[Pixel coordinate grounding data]
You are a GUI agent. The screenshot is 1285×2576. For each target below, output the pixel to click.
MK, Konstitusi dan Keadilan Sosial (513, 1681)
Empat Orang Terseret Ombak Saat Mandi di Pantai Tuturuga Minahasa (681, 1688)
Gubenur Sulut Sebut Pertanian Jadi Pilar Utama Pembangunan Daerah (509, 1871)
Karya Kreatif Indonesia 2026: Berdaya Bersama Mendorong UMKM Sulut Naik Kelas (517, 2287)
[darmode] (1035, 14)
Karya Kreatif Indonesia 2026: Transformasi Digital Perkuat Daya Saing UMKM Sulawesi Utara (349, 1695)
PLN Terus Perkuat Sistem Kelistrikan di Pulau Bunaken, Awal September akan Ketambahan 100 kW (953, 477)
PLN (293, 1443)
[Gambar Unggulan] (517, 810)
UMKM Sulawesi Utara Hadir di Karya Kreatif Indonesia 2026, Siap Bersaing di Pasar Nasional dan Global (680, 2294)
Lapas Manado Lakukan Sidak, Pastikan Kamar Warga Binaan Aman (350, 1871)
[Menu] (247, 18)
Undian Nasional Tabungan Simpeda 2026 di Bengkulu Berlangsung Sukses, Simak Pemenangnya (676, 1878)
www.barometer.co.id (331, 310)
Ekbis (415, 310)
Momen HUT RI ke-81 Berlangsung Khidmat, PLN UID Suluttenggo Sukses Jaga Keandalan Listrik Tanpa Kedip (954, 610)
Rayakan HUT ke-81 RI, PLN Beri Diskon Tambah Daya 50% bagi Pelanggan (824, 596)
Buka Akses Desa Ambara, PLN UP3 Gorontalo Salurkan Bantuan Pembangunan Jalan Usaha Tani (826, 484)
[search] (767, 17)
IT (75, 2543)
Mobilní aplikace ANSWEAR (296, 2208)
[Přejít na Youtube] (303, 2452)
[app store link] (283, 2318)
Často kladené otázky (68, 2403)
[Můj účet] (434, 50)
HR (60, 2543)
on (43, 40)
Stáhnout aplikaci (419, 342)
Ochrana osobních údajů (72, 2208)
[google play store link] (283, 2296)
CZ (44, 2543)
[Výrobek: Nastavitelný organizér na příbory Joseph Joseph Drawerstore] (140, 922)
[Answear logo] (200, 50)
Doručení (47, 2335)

§ **WORK INSTRUCTIONS**
Starting with the line that holds "Gubenur Sulut Sebut" and ending with the line that holds "Ekbis (415, 310)", retype every line in the data above exactly, and nothing else.

§ **SOLVED EXERCISE**
Gubenur Sulut Sebut Pertanian Jadi Pilar Utama Pembangunan Daerah (509, 1871)
Karya Kreatif Indonesia 2026: Berdaya Bersama Mendorong UMKM Sulut Naik Kelas (517, 2287)
[darmode] (1035, 14)
Karya Kreatif Indonesia 2026: Transformasi Digital Perkuat Daya Saing UMKM Sulawesi Utara (349, 1695)
PLN Terus Perkuat Sistem Kelistrikan di Pulau Bunaken, Awal September akan Ketambahan 100 kW (953, 477)
PLN (293, 1443)
[Gambar Unggulan] (517, 810)
UMKM Sulawesi Utara Hadir di Karya Kreatif Indonesia 2026, Siap Bersaing di Pasar Nasional dan Global (680, 2294)
Lapas Manado Lakukan Sidak, Pastikan Kamar Warga Binaan Aman (350, 1871)
[Menu] (247, 18)
Undian Nasional Tabungan Simpeda 2026 di Bengkulu Berlangsung Sukses, Simak Pemenangnya (676, 1878)
www.barometer.co.id (331, 310)
Ekbis (415, 310)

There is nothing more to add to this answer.